_WHAT YOU NEED TO DO_
(a) Please say whether each statement below agrees with the discussion of peer review, answering yes or no and quoting the exact words of that discussion that decide it. (i) At least twenty reviewers looked at the papers in question. (ii) Reviewers are paid for the reviews they write. (iii) Peer review amounts to having someone else redo the research.
(b) Carry on the discussion of peer review from its final line.

_EXTRACTED TEXT_

We are dealing with 5+ papers that are fraudulent and another 5+ newer papers that are most likely fraudulent, too. That is, there have been 20, 25+ reviewers looking at those papers. Their job was to carefully read them and double check the numbers. All of them gave those papers a pass. I am at a loss here.
The authors' behaviour is outrageous, but this story is also about a broken reviewing process, partly due to wrong incentives.
"Peer review" is not "have someone else re-do the experiment". That's just not feasible, especially since reviews are done without pay. It's not realistic to expect people to spend more than a few hours reviewing a paper. That amount of time is barely enough to check for overall conceptual issues and maybe flag some really glaring deficiencies. (And then conclude with 'accepted with minor revisions', those 'revisions' preferably being 'add these three citations to my paper, that'll push your paper into 'acceptable' territory'.)
Well yeah in the papers of the OP maybe, I don't know. I more meant to address several commentors in this thread that seem to think in general that peer review is 'redo the research' and/or 'validate that it's correct'. It's not.

Stored records

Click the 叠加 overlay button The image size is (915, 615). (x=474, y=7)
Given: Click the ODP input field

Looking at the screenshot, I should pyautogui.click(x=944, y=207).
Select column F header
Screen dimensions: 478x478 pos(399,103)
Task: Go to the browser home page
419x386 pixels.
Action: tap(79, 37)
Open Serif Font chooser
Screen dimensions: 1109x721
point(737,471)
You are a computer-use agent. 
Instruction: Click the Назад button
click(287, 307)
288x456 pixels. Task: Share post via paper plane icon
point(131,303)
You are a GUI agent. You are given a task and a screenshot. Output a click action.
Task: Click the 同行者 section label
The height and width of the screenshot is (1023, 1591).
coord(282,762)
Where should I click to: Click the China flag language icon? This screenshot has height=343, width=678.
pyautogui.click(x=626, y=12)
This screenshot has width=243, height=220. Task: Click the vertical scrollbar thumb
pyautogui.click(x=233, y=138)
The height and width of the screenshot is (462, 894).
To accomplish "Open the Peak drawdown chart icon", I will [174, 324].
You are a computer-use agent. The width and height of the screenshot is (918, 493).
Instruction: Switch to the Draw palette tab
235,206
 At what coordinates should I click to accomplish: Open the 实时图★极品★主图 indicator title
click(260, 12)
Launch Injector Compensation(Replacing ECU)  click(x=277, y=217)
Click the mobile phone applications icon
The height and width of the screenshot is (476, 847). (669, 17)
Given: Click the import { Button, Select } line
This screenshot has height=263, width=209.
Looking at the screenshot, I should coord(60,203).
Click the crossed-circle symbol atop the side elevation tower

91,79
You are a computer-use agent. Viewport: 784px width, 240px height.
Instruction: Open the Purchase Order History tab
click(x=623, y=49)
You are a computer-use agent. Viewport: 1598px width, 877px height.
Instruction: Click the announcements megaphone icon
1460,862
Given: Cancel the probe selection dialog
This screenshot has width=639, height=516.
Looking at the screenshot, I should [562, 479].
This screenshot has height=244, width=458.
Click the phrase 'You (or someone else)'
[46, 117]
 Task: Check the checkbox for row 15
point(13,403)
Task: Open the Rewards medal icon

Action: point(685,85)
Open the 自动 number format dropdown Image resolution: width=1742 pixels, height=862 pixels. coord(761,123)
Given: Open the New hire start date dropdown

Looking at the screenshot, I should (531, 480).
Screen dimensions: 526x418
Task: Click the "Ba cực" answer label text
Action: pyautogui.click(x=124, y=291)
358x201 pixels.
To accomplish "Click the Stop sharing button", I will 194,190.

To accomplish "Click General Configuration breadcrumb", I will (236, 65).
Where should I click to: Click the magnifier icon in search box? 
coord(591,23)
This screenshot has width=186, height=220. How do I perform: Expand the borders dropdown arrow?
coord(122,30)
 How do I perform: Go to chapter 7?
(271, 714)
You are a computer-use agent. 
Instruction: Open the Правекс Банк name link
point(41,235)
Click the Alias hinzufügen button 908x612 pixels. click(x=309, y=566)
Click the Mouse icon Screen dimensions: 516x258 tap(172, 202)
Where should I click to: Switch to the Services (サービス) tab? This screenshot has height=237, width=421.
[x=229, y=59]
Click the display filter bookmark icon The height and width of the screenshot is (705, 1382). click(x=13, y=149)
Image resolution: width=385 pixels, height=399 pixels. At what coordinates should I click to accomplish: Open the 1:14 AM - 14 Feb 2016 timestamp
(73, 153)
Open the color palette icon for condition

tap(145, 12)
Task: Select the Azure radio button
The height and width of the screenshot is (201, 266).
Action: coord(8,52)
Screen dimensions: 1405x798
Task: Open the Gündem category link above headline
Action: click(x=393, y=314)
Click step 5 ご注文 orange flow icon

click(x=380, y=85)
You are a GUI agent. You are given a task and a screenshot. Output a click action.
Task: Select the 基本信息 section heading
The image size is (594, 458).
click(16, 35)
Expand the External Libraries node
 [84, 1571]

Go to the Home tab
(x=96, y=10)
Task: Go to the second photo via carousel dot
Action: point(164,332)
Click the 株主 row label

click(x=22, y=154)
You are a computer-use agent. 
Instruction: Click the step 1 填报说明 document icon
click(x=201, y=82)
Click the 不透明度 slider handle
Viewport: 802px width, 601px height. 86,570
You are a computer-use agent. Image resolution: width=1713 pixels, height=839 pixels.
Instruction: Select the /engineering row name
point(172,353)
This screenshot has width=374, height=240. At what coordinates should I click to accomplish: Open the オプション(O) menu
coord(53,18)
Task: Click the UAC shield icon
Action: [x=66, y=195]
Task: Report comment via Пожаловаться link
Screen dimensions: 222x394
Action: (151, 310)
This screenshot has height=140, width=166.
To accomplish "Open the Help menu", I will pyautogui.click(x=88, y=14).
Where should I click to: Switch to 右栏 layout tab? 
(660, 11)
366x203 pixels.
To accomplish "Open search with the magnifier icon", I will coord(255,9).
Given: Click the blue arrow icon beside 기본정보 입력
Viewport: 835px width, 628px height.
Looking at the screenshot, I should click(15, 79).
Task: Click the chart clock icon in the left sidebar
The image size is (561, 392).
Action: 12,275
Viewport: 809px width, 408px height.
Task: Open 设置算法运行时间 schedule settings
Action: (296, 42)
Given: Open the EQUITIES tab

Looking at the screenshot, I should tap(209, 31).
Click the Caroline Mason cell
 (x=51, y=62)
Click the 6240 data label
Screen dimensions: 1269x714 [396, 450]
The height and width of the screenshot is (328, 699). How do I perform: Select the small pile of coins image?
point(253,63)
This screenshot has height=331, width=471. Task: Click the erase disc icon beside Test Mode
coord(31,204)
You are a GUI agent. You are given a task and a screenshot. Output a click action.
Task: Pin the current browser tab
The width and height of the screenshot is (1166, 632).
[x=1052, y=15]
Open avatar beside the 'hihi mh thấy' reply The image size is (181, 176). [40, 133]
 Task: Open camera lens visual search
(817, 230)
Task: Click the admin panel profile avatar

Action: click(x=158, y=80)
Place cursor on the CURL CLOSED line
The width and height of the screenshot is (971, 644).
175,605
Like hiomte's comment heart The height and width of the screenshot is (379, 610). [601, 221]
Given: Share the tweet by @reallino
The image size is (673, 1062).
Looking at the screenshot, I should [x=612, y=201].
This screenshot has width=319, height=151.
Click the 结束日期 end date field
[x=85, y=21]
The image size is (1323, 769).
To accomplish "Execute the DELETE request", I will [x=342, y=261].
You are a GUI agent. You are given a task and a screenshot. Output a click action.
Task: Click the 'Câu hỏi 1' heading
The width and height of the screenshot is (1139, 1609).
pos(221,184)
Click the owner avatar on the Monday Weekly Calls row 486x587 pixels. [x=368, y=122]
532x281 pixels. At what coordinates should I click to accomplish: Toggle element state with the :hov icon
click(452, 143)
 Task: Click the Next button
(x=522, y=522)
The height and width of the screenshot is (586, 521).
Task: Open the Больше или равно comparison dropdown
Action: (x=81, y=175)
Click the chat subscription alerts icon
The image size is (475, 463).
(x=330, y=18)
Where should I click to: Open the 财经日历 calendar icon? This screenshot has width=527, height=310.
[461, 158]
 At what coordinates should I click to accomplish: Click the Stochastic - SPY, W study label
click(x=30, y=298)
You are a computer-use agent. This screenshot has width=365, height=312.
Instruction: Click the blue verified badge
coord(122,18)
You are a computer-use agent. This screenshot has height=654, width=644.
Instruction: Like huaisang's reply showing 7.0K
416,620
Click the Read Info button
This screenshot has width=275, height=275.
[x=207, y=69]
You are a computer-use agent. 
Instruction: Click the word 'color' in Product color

_ANSWER SET_
(a)
(i) Yes: "there have been 20, 25+ reviewers looking at those papers."
(ii) No: "especially since reviews are done without pay."
(iii) No: "peer review is 'redo the research' and/or 'validate that it's correct'. It's not."

(b)
Nowadays when you see articles results of new research of covid19 in the media, those articles often include 'hasn't been peer reviewed yet' or 'reviewed by other scientists' or any such verbiage, either as a disclaimer or as 'now it must be true'. But that's not how it works; it's not because something has been 'peer reviewed' that it's 'The Truth' or 'Real Science'. Peer review, in reality, just weeds out (most) quacks (although in the OP's case it seems it didn't even do that) and checks that the paper is not completely out of touch with what is happening in and known about the field. It's not QA of the work itself.
(I don't care to debate if it should be, and if more money should be spend on replication etc, just providing some real world context on something that is quite opaque to and often misunderstood by those not in academia)
> Their job was to carefully read them and double check the numbers.
That's the theory. The reality is that there is no in-depth review. You're lucky if a reviewer actually reads the paper all the way through, let alone checks the numbers and applies a level of critical thought to the methodology, analysis and conclusions.
The authors' behaviour is outrageous, but this story is also about a broken reviewing process, partly due to wrong incentives.